Sollten die dem Hauptsacheverfahren vorzubehaltenden weiteren Ermittlungen ergeben, daß das Grundstück für die Beschwerdegegner als Familienheim einzuordnen war, so käme eine nachträgliche Steuerfestsetzung nur unter den Voraussetzungen des § 4 Abs. 3 Nr. 2 Hess. GrEStG in Betracht. § 4 Abs. 2 Satz 1 Hess. GrEStG gilt nur für die dort abschließend bezeichneten Tatbestände, u. a. bezüglich des § 4 Abs. 1 Nr. 8 nur für die Buchst. e und g; § 4 Abs. 2 Satz 2 Hess. GrEStG gilt nur für die in § 4 Abs. 1 Nr. 1 und 4 Hess. GrEStG bezeichneten Erwerbsvorgänge. Eine ausdehnende Anwendung des § 4 Abs. 2 Hess. GrEStG auch auf die Fälle des § 4 Abs. 1 Nr. 8 Buchst. b Hess. GrEStG gegen den eindeutig abgrenzenden Wortlaut des Gesetzes und den klar erkennbaren Willen des Gesetzgebers zu Lasten des Steuerpflichtigen scheidet aus. § 4 Abs. 3 Nr. 2 Hess. GrEStG sieht aber eine Steuerfestsetzung nur vor, wenn nicht innerhalb von fünf Jahren nach Bezugsfertigkeit das Eigentum (Wohnungseigentum) auf den Erwerber übergegangen ist. Nach dem bisher erkennbaren und – wie gesagt – auch vom Beschwerdeführer nicht bestrittenen. Sachverhalt treffen diese Voraussetzungen nicht zu, da die Beschwerdegegner offenbar an dem Grundstück innerhalb der Fünfjahresfrist seit Bezugsfertigkeit und vor Weiterveräußerung Eigentum erworben hatten. Der Beschwerdeführer führt zwar unter Bezugnahme auf die Urteile des Senats II 114/64 vom 18. Mai 1966 (BFH 86, 262, 264, BStBl III 1966, 399) und II 147/64 vom 19. Dezember 1967 (BFH 91, 382, 383, BStBl II 1968, 358) richtig aus, daß ein Erwerbsvorgang, der unter bestimmten Voraussetzungen der Nachversteuerung unterliegt, im allgemeinen nur dann steuerbegünstigt bleibt, wenn der steuerbegünstigte Zweck innerhalb der im Gesetz bestimmten Frist erfüllt bzw. aufrechterhalten wird (vgl. noch Urteil des Senats II R 184/66 vom 26. Mai 1970, BFH 99, 410, 411, BStBl II 1970, 673). Das kann aber nur gelten; wenn das Gesetz dies ausdrücklich fordert, wie z. B. in den Fällen des § 4 Abs. 1 Nr. 1 Buchst. a, Nr. 4 Buchst. a, Nr. 7 und Nr. 8 Buchst. e und g in Verbindung mit § 4 Abs. 2 Satz 1, des § 4 Abs. 1 und 4 in Verbindung mit § 4 Abs. 2 Satz 2 und des § 4 Abs. 1 Nr. 8 Buchst. a bzw. i im Verbindung mit § 4 Abs. 3 Nrn. 1 und 3 Hess. GrEStG.

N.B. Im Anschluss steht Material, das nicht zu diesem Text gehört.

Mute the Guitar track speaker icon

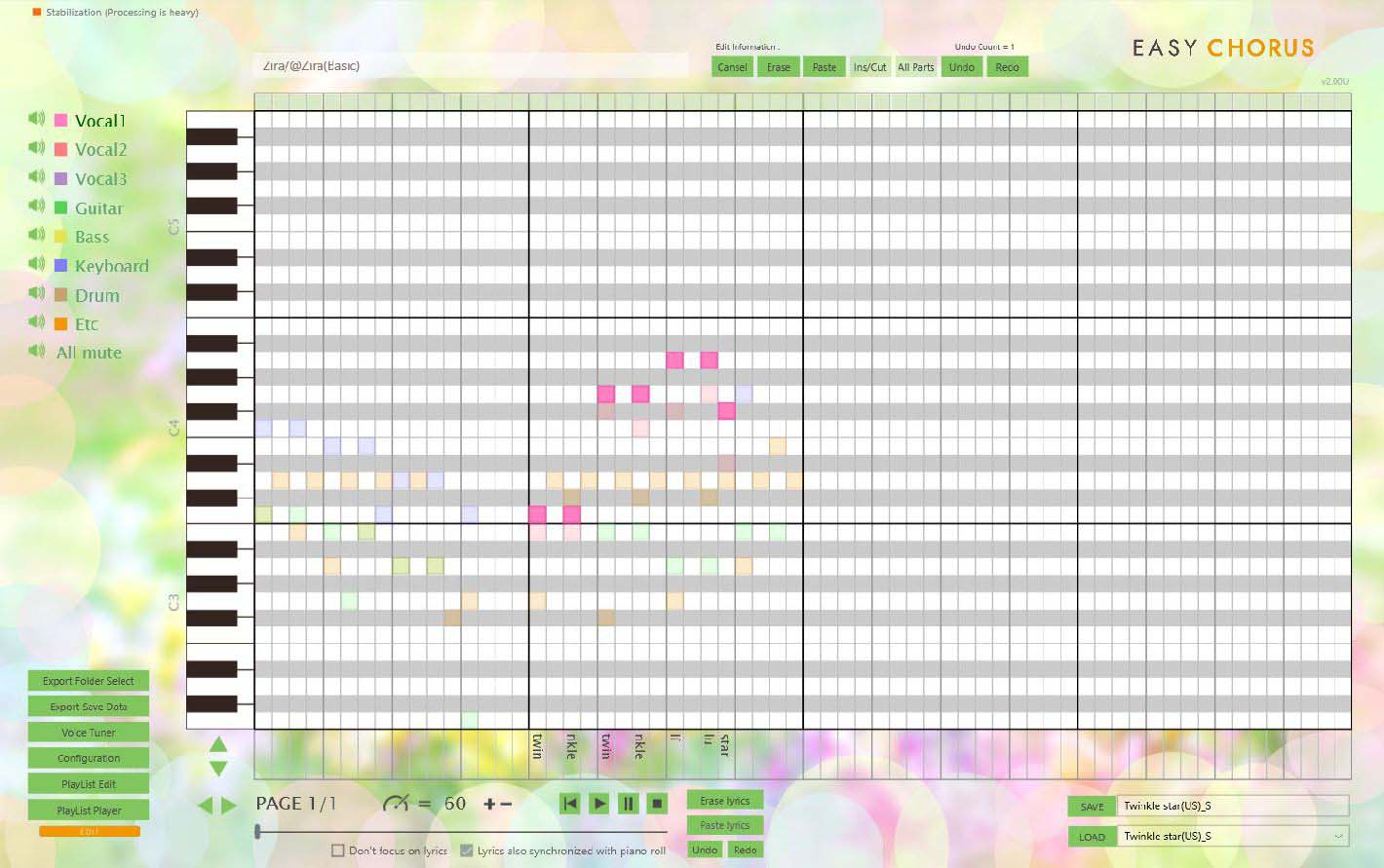[36, 206]
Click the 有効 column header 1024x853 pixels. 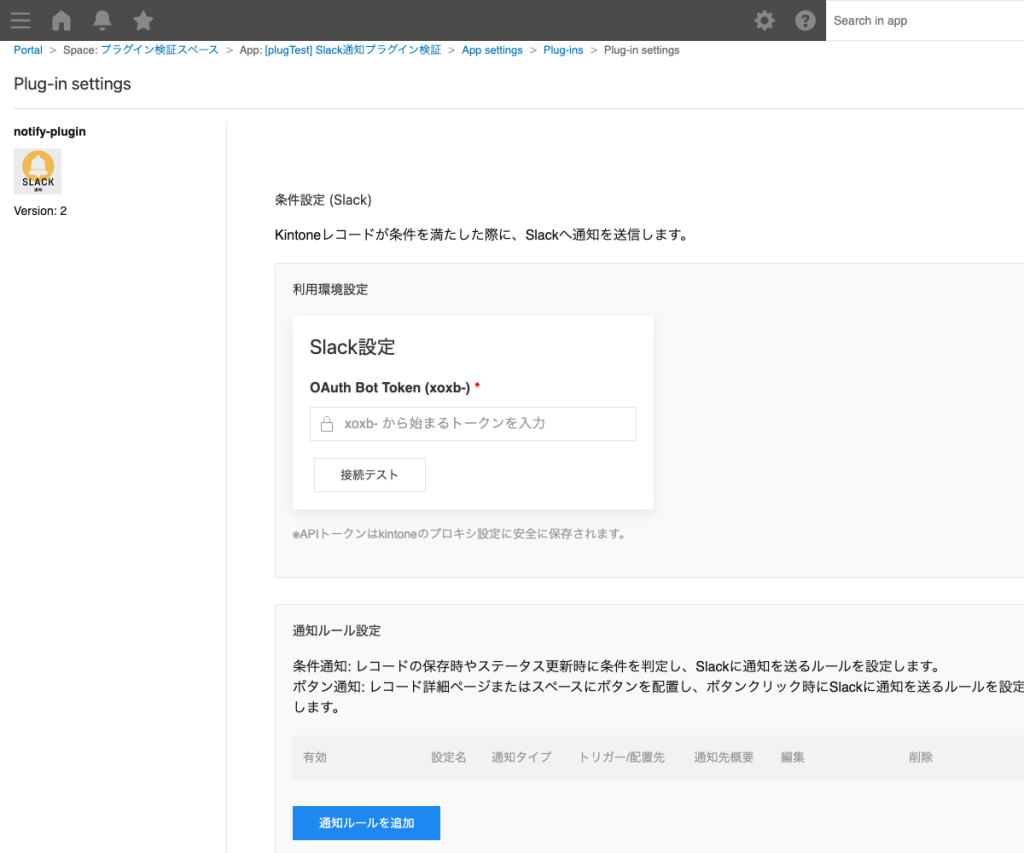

Der Beschwerdeführer meint, einer besonderen Vorschrift über die „Nacherhebung” der Grunderwerbsteuer für Erwerbsvorgänge i. S. des § 4 Abs. 1 Nr. 8 Buchst. b Hess. GrEStG bei Aufgabe des begünstigten Zwecks habe es nicht bedurft, da sich die Nachversteuerung aus § 7 Abs. 2 des II. WoBauG ergebe. Dem kann jedoch entgegengehalten werden: Richtig ist, daß ein Familienheim nach dieser Vorschrift seine Eigenschaft verliert, wenn es „für die Dauer” nicht seiner Bestimmung entsprechend genutzt wird. Daraus kann in Verbindung mit § 4 Abs. 1 Nr. 8 Buchst. b Hess. GrEStG für die Grunderwerbsteuer gefolgert werden, daß der Erwerber das Familienheim im Zeitpunkt des Erwerbs zwar nicht sofort bestimmungsgemäß (für sich bzw. seine Angehörigen) verwenden muß, daß aber schon zu diesem Zeitpunkt feststehen muß, daß er das Heim in absehbarer Zeit seiner vorgeschriebenen Bestimmung zuführen wird. Die entsprechende feste (ernste) Absicht kann, da die Frage, ob es sich um ein Familienheim handelt, nicht nur nach dessen objektiver Gestaltung, sondern auch nach der subjektiven Zweckbestimmung des Erwerbers (eine Art „Widmung”) zu beurteilen ist, durch Erklärungen (Versicherungen: § 4 Abs. 11 Unterabs. 1 Satz 1 Hess. GrEStG) des Erwerbers bekundet werden, die allerdings mit dem objektiven Tatbestand in Einklang stehen müssen (vgl. Ehrenforth, a. a. O., § 7 Anm. 2 a, b, Anm. 4 a; Fischer-Dieskau/Pergande/Schwender, a. a. O., § 7 Anm. 6, 10). Maßgebend sind letztlich die gesamten Umstände des Einzelfalles (vgl. im einzelnen auch hinsichtlich der zeitlichen Begrenzung von Eigen- und Fremdnutzung BFH-Urteil II 156/63 vom 1. August 1967, BFH 89, 540, 543, BStBl III 1967, 706). Dabei können die Weiterveräußerung und die Zeitspanne zwischen Erwerb und Weiterveräußerung allenfalls Anhaltspunkte (Indizien) bieten. – Liegen aber die Voraussetzungen eines Familienheims im Zeitpunkt des Erwerbs vor, so ist die Steuervergünstigung gemäß § 4 Abs. 1 Nr. 8 Buchst. b Hess. GrEStG zu gewähren, ohne daß in diesem Gesetz – von den Fällen des § 4 Abs. 3 Nr. 2 abgesehen – eine Möglichkeit der nachträglichen Steuerfestsetzung vorgesehen ist. Liegen die Voraussetzungen des Familienheims zu diesem Zeitpunkt nicht vor, so ergibt sich die Steuerpflicht nicht aus § 4 Abs. 2 mit oder ohne Verbindung mit § 7 Abs. 2 des II. WoBauG, sondern unmittelbar aus § 1 Hess. GrEStG, da die Voraussetzungen des § 4 Abs. 1 Nr. 8 Buchst. b Hess. GrEStG nicht vorliegen (vgl. § 4 Abs. 11 Hess. GrEStG).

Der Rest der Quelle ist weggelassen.